Lira Baiseitova avait fondé le journal Respublika 2000, mais il sera fermé après deux années d’existence seulement sur ordre des autorités. Les pressions sur la journaliste s’étaient multipliées depuis la parution sous sa plume, le 10 mai 2002, mais dans un autre journal, d’une interview réalisée à Genève de celui qui était à l’époque procureur général, Bernard Bertossa.

Comptes kazakhs en Suisse

Déterminé à ne plus permettre que les banques genevoises servent à abriter le produit des turpitudes commises sur la planète entière, l’éminent magistrat avait confirmé à l’intrépide journaliste l’existence de comptes en Suisse appartenant à des dignitaires du régime kazakh, dont le président Nursultan Nazarbaev.
Les autorités kazakhes ne devaient jamais pardonner cette révélation. Le lendemain, Leila, la fille adorée de Lira, âgée de 25 ans, disparaît. Elle a été est arrêtée par la police kazakhe et mourra en détention, le corps martyrisé. A l’époque, un rapport accablant de Reporters sans frontières avait documenté autant qu’il était possible de le faire les circonstances atroces de cette mort violente que les autorités ont fait passer pour un suicide. Ce rapport ne laissait hélas à Lira aucune possibilité de douter que les sbires du régime avaient fait payer à Leila le courage de sa mère.

Un chien décapité
RSF y détaillait notamment les menaces qui pleuvait autour de la journaliste. Avant même la publication de l’interview, « un chien décapité avait été suspendu devant l’entrée du journal (…) Le jour de la publication, le 22 mai, des inconnus avaient attaqué le siège de la publication.
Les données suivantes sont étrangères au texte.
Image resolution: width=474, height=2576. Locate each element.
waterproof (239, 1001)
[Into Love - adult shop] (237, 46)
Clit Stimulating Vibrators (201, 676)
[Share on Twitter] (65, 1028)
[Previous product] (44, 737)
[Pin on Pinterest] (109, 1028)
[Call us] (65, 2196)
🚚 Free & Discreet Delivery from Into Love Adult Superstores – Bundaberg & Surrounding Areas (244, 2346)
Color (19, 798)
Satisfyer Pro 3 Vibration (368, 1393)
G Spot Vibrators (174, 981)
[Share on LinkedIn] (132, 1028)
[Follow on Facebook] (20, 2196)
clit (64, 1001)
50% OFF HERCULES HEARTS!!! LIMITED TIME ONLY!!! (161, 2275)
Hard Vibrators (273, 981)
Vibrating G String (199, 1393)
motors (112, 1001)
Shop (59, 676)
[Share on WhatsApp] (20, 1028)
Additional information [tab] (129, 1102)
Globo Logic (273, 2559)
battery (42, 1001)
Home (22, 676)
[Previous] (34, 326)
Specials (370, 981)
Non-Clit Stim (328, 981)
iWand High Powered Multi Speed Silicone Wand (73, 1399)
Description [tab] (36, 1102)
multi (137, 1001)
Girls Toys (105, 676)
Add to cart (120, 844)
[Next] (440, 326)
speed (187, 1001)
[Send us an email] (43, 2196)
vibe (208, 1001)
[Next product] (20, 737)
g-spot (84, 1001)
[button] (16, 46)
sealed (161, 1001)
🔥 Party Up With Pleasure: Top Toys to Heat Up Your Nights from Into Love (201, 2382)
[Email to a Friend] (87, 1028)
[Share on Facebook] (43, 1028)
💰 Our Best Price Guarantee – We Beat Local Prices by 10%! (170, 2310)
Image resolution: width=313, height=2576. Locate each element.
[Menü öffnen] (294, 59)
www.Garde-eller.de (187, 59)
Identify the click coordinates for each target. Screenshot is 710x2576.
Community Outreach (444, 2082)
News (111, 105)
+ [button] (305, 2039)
Deux employés avaient été frappé, du matériel information avait été volé et d’autre équipements saccagés. » Le même jour, les locaux de Respublika à Almaty – la plus grande ville du pays – avaient été incendiés.
Parmi ses amis et ses proches, d’autres morts jalonnent la vie de Lira. A commencer par son petit frère, officiellement décédé d’une crise cardiaque lors d’un voyage en train mais dont le corps était curieusement couvert d’ecchymoses.

Années chaotiques
Au fil des pages, Laurence Deonna dresse, en arrière-fonds de la vie brisée de la journaliste, le portrait d’un pays égaré par les années chaotiques ayant suivi l’effondrement de l’URSS – dont la population a été la première victime – et gangréné par la corruption. Un pays où la violence, le meurtre déguisé en accident, l’intimidation et les menaces sont, pour le gouvernement et l’appareil de l’Etat, des méthodes de routine.
En 2019, le Kazakhstan occupait le158e rang sur 180 pays au classement mondial de la liberté de la presse publié chaque année par RSF. Dans sa note concernant ce pays, notre organisation relève que «les principaux médias d’opposition nationaux ont tous été interdits en 2013, les derniers croulent sous les procédures judiciaires, et même des titres peu critiques sont désormais visés. Internet est étroitement contrôlé : coupures périodiques de l’accès aux sites d’information, aux réseaux sociaux et aux services de messagerie, surveillance généralisée, blogueurs jetés en prison, voire en asile psychiatrique… Un héritage de censure qu’il est grand temps de solder.»

Denis Masmejan, secrétaire général RSF Suisse

> Laurence Deonna: Lira Baiseitova Lanceuse d’alerte, Editions de l’Aire, 2020 (141 p.)